» **Material for this exercise**:

§

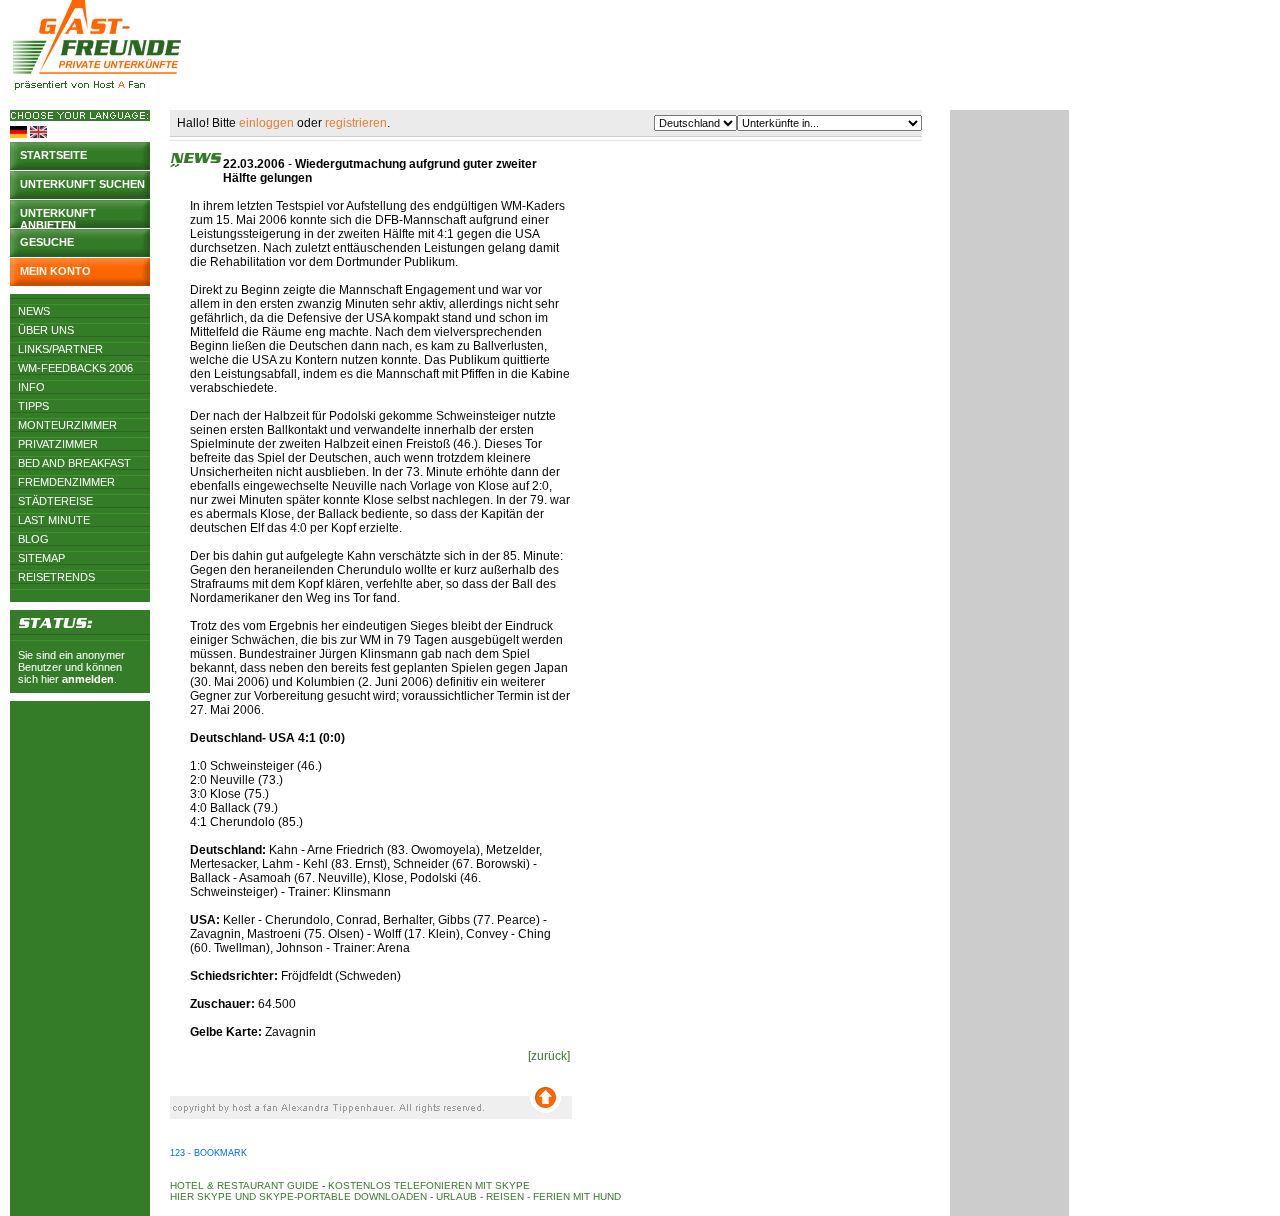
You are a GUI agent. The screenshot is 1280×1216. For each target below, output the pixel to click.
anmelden (88, 679)
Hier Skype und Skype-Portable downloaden (298, 1196)
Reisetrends (56, 577)
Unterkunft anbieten (58, 217)
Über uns (46, 330)
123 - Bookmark (208, 1153)
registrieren (356, 123)
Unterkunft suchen (82, 184)
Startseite (53, 155)
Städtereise (55, 501)
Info (31, 387)
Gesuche (47, 242)
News (34, 311)
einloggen (266, 123)
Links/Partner (60, 349)
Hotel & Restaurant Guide (244, 1185)
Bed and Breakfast (74, 463)
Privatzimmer (58, 444)
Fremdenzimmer (66, 482)
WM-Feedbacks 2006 (75, 368)
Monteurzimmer (67, 425)
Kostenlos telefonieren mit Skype (429, 1185)
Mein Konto (55, 271)
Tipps (33, 406)
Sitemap (41, 558)
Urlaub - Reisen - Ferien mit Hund (528, 1196)
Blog (33, 539)
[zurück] (549, 1056)
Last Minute (54, 520)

§

» **What to do**: Once the pictures are set aside, write out the entries verbatim.

» **Output**:
You are a GUI agent. The screenshot is 1280×1216. For each target below, output the pixel to click.
anmelden (88, 679)
Hier Skype und Skype-Portable downloaden (298, 1196)
Reisetrends (56, 577)
Unterkunft anbieten (58, 217)
Über uns (46, 330)
123 - Bookmark (208, 1153)
registrieren (356, 123)
Unterkunft suchen (82, 184)
Startseite (53, 155)
Städtereise (55, 501)
Info (31, 387)
Gesuche (47, 242)
News (34, 311)
einloggen (266, 123)
Links/Partner (60, 349)
Hotel & Restaurant Guide (244, 1185)
Bed and Breakfast (74, 463)
Privatzimmer (58, 444)
Fremdenzimmer (66, 482)
WM-Feedbacks 2006 (75, 368)
Monteurzimmer (67, 425)
Kostenlos telefonieren mit Skype (429, 1185)
Mein Konto (55, 271)
Tipps (33, 406)
Sitemap (41, 558)
Urlaub - Reisen - Ferien mit Hund (528, 1196)
Blog (33, 539)
[zurück] (549, 1056)
Last Minute (54, 520)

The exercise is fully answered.